Erabaru.net. Jaringan Buruh Migran (JBM) mengidentifikasi sebanyak 29 wanita WNI menjadi korban Tindak Pidana Perdagangan Orang (TPPO). Mereka jadi korban perdagangan orang dengan modus pengantin pesanan.
Hal demikian diungkapkan oleh Jaringan Buruh Migran dalam konferensi pers di kantor Lembaga Bantuan Hukum (LBH) Jakarta, Minggu (23/6/2019). Hadir pada kesempatan itu seorang korban dengan nama Monika (23) yang berasal dari Kalimantan Barat
Dikutip dari pojoksatu.id, Monika menuturkan nasib pilu yang dialaminya bermula ketika ia diperkenalkan temannya yang disebut dengan makcomblang. Mereka ini berasal dari Tiongkok dan seorang dari Indonesia.
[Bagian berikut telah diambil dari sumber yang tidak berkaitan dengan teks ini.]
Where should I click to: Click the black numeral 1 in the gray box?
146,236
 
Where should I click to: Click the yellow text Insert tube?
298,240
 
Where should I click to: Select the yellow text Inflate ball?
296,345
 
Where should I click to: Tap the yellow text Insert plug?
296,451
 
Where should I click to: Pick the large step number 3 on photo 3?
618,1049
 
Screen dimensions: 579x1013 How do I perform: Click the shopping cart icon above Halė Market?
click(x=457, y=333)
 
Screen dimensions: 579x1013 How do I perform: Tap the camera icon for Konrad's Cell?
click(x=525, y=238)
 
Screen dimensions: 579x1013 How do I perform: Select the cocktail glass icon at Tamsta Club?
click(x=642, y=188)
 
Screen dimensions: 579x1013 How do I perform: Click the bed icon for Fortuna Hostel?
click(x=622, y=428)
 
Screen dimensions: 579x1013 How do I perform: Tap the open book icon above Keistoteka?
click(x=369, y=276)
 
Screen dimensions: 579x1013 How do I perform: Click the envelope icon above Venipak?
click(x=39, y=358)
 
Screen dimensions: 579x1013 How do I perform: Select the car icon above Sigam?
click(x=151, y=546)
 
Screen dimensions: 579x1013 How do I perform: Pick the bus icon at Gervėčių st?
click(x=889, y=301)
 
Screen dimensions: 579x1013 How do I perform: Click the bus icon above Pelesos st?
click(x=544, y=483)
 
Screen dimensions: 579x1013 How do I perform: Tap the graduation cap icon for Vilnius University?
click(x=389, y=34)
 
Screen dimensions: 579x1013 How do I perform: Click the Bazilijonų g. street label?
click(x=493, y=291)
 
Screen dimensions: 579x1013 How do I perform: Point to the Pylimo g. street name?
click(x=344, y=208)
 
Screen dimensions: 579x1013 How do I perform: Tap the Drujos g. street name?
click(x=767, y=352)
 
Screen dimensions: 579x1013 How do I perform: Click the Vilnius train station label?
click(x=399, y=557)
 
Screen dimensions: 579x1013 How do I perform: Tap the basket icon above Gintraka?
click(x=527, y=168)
Ketika itu, Monika diimingi dengan uang Rp 20 juta. Setelah itu, ia dipertemukan dengan pria asal Tiongkok di Pontianak. Ia pun ditawari menikah. Akan tetapi ia menolak hingga kemudian ia dicarikan dengan pria lainnya.
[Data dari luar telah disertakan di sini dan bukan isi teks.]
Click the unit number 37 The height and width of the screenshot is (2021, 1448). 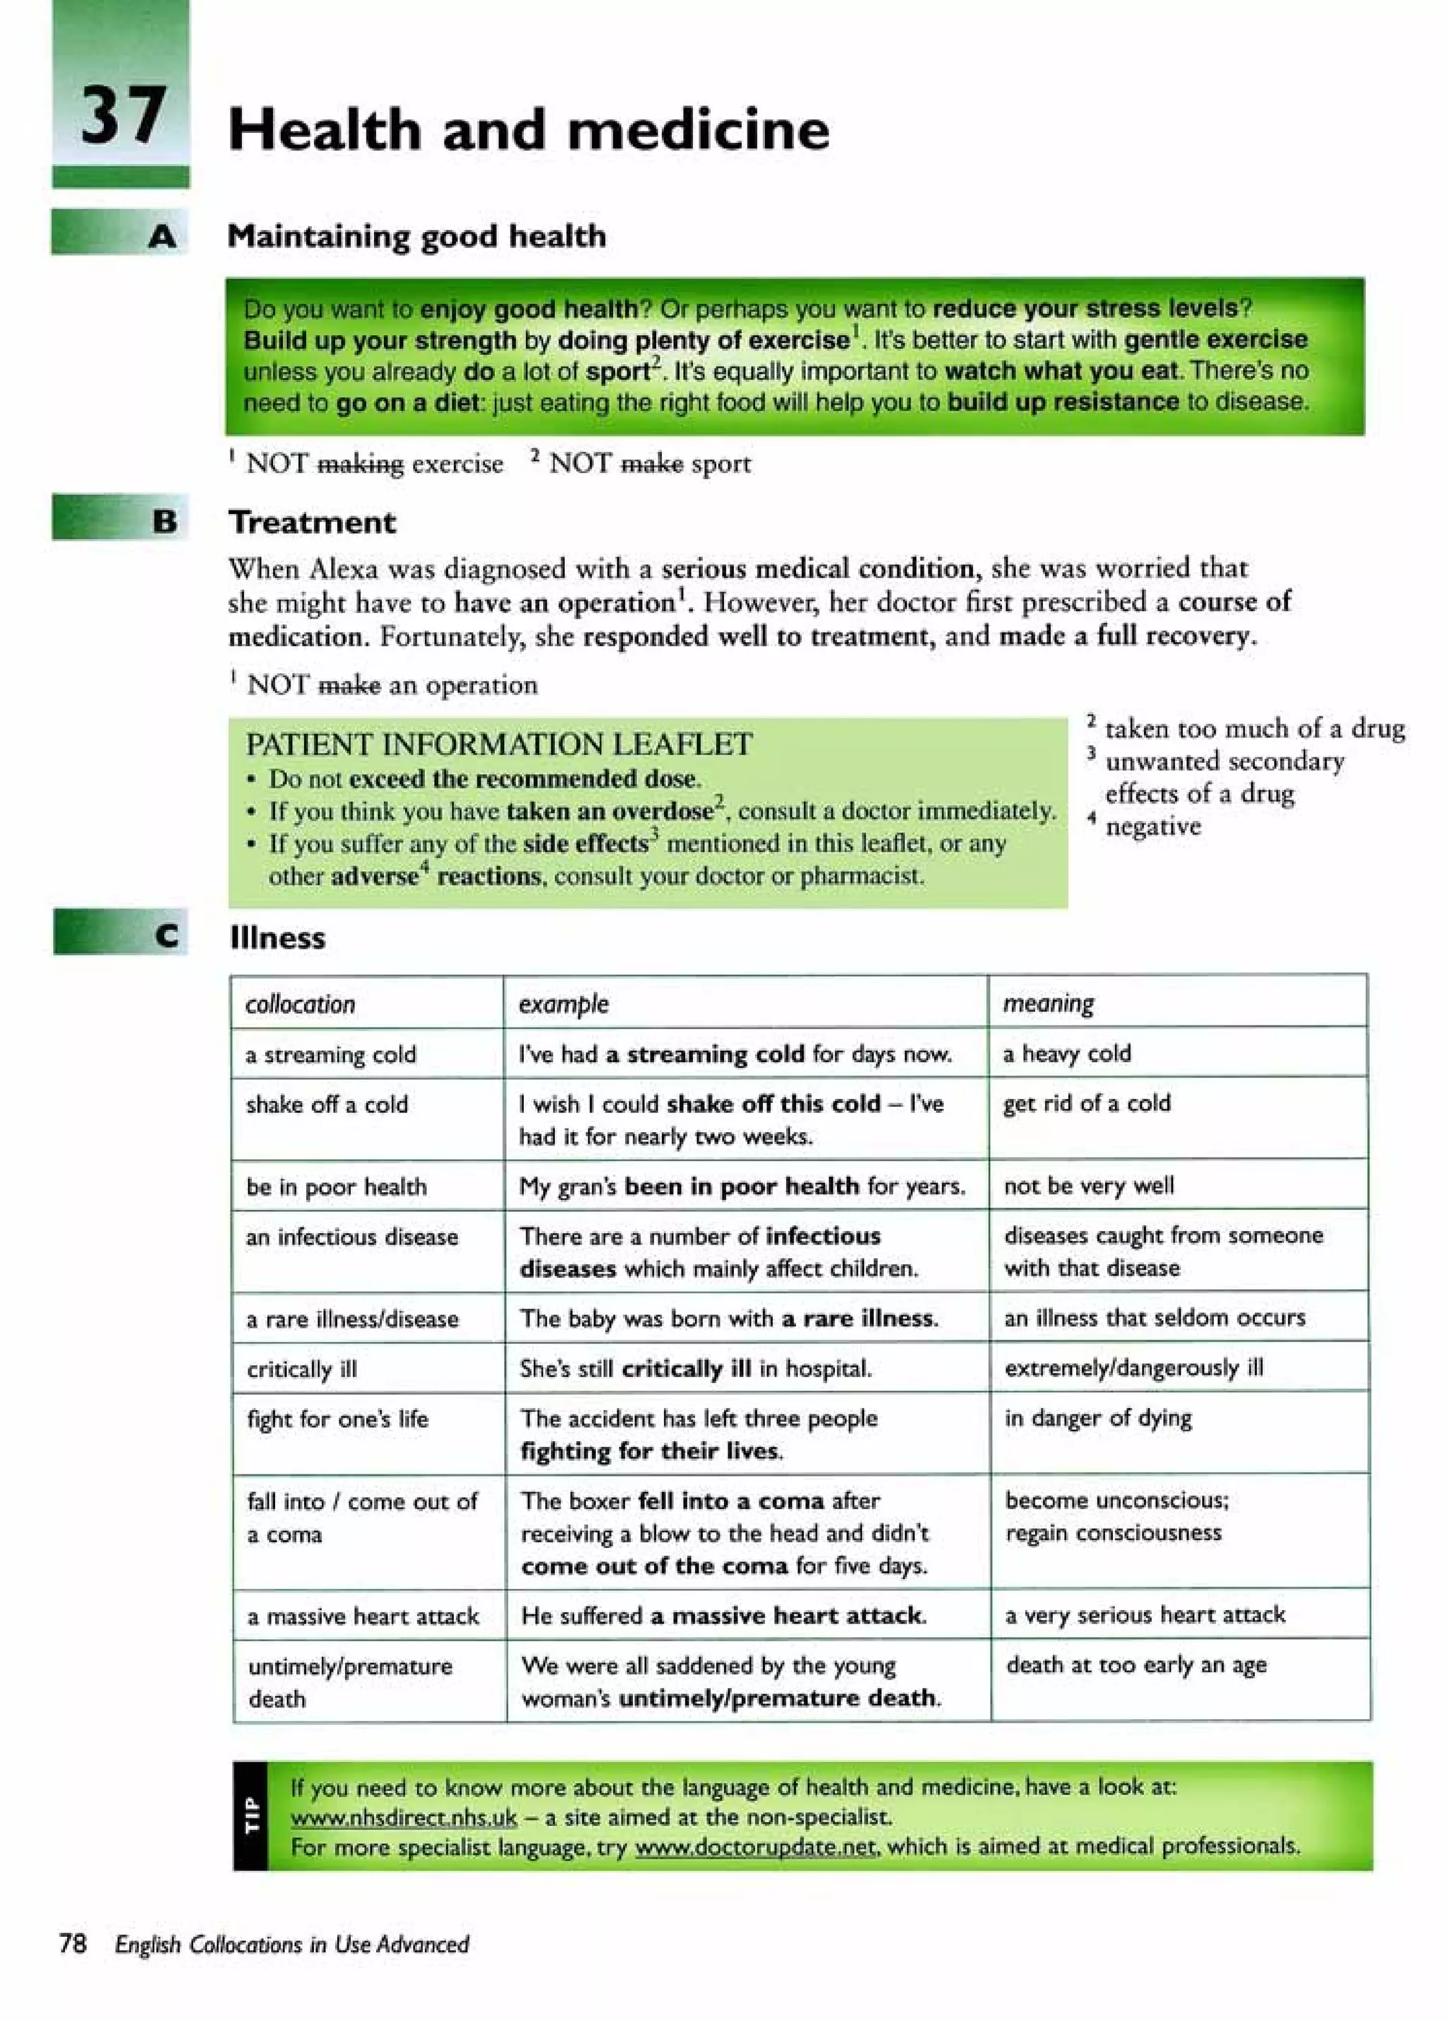[x=122, y=115]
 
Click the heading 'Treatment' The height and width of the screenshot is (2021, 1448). [x=311, y=522]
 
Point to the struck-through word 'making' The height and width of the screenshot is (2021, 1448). [x=360, y=465]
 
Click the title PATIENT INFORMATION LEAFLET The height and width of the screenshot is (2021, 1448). [x=498, y=744]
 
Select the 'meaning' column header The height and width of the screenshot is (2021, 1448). [x=1048, y=1003]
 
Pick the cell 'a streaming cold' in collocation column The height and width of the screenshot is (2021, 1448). [x=331, y=1054]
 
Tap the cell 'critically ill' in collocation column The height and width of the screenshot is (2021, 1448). [x=301, y=1369]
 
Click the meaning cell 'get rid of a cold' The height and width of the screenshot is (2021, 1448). [x=1086, y=1103]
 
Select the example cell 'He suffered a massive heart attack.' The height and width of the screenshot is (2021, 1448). [x=723, y=1616]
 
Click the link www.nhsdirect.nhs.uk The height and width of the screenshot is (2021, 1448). [x=404, y=1816]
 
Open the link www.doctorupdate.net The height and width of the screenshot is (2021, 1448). [x=757, y=1846]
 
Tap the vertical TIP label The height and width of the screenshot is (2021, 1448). [x=250, y=1815]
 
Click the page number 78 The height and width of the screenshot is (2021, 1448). [x=72, y=1943]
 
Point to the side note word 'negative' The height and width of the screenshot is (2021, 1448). [x=1152, y=826]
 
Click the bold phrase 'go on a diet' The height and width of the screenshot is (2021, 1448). [x=408, y=403]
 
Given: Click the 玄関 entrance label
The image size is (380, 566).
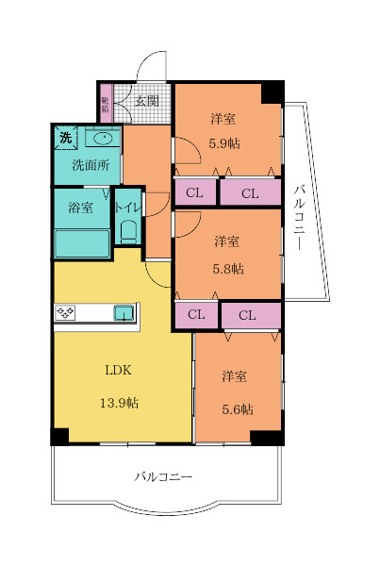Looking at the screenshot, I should (146, 100).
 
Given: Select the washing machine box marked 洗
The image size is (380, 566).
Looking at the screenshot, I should (65, 138).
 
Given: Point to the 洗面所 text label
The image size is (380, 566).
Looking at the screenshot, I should (91, 164).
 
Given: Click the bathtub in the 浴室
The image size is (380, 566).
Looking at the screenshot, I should (82, 242).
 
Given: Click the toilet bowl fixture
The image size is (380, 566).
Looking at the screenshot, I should (128, 231).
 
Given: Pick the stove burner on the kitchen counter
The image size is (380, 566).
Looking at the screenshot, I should (67, 313).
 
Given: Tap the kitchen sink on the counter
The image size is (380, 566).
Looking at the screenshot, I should (124, 313).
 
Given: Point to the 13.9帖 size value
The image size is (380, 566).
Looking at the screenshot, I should (121, 403).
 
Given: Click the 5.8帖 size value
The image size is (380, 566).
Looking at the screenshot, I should (226, 268).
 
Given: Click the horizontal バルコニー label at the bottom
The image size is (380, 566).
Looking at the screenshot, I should (162, 477).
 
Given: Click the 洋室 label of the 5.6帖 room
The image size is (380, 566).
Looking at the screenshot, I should (235, 376).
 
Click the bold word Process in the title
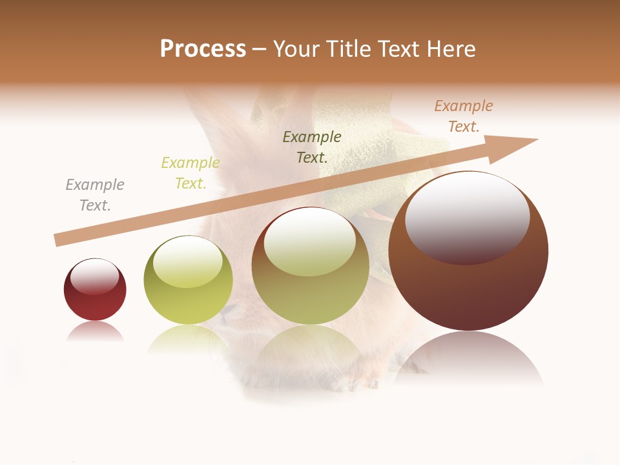(x=203, y=49)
Monika kemudian dibawa ke Singkawang, Kalimantan Barat. Ia kembali dipertemukan dua orang pria asal Tiongkok. Ketika ia menyatakan setuju untuk menikah, ia langsung mengikuti prosesi pernikahan oleh pihak makcomblang dengan uang mahar Rp 19 juta.
Setelah monika sempat pulang ke rumahnya, ia kemudian diminta menandatangani surat nikah di sebuah rumah. Monika menuturkan, kala itu ada dua orang laki-laki yang tidak dikenalinya. Monika ditanyai, apakah ia ingin ikut ke Tiongkok, monika langsung menandatangani surat nikah setelah ia mengiyakan untuk ikut ke Tiongkok.
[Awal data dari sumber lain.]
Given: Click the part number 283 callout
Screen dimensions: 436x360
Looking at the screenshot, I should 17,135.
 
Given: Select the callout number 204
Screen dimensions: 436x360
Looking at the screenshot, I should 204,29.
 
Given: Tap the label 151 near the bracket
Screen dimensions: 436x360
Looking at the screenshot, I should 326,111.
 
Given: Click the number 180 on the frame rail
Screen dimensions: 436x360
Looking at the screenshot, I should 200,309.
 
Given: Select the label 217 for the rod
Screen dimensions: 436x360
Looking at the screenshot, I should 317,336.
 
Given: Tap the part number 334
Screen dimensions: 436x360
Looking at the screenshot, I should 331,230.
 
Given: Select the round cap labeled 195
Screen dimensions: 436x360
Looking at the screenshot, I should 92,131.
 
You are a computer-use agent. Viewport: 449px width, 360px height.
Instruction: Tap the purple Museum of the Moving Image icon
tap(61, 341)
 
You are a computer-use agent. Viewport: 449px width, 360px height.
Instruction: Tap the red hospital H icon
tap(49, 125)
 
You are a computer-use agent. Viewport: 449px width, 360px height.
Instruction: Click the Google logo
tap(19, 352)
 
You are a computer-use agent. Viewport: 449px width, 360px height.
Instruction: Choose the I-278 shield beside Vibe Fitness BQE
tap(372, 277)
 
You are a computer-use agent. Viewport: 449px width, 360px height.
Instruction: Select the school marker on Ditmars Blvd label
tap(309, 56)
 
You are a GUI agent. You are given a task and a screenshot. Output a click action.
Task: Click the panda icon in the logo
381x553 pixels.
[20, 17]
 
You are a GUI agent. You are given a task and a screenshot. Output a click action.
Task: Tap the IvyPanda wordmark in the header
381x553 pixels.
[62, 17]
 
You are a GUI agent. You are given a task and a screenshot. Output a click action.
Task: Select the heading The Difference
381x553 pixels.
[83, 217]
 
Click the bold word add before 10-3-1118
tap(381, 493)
Berselang seminggu kemudian, Monika diberangkatkan ke Tiongkok melalui Bandara Internasional Soekarno-Hatta pada 18 September 2018, tanpa dengan suaminya.
Ketika ia tiba di Tiongkok, Monika dibawa ke sebuah apartemen. Ternyata, ada tiga wanita WNI di tempat itu.
Setelah sehari di apartemen, Monika kemudian dijemput ke rumah mertuanya. Tak seperti yang dibayangkan Monika, nasib pilu kemudian dialami oleh dirinya ketika tinggal di lingkungan keluarga suaminya itu. Ia pun dipaksa untuk bekerja tanpa jam kerja.
Data yang dihimpun oleh Jaringan Buruh Migran, mereka yang menjadi korban sebanyak 13 perempuan asal Kabupaten Sanggau, Kalimantan Barat dan 16 perempuan asal Jawa Barat.
Temuan ini dikuatkan dengan melihat tiga proses pelanggaran TPPO yakni proses, cara, dan untuk tujuan eksploitasi sebagaimana yang tertuang dalam Undang-Undang No. 21 Tahun 2007 tentang Pemberantasan Tindak Pidana Perdagangan Orang.
Menurut JBM, Pertama, proses perekrutan dan pemindahan, di mana terdapat keterlibatan para perekrut lapangan untuk mencari dan memperkenalkan perempuan kepada laki-laki asal Tiongkok untuk dinikahi dan kemudian dibawa ke Tiongkok.
Kedua, Cara penipuan juga digunakan dengan memperkenalkan calon suami sebagai orang kaya dan membujuk para korban untuk menikah dengan iming-iming akan dijamin seluruh kebutuhan hidupnya dan keluarganya. Keluarga para korbanpun juga diberi sejumlah uang.
Berdasarkan Temuan yang JBM yang disampaikan oleh Sekretaris Jenderal Serikat Buruh Migran Indonesia (SBMI) Bobi Anwar Maarif, biaya untuk memesan pengantin perempuan, seorang laki-laki Tiongkok diharuskan menyiapkan uang sebesar Rp 400 juta.
Dari uang tersebut, sebanyak Rp 20 juta diberikan kepada keluarga pengantin perempuan dan sisanya diberikan kepada para perekrut lapangan.
Dengan memanfaatkan posisi korban yang rentan, karena seluruhnya berasal dari keluarga miskin, tidak memiliki pekerjaan, tulang punggung keluarga, beberapa diantaranya merupakan janda dan korban KDRT dari perkawinan sebelumnya, menyebabkan korban dan keluarga menyetujui perkawinan.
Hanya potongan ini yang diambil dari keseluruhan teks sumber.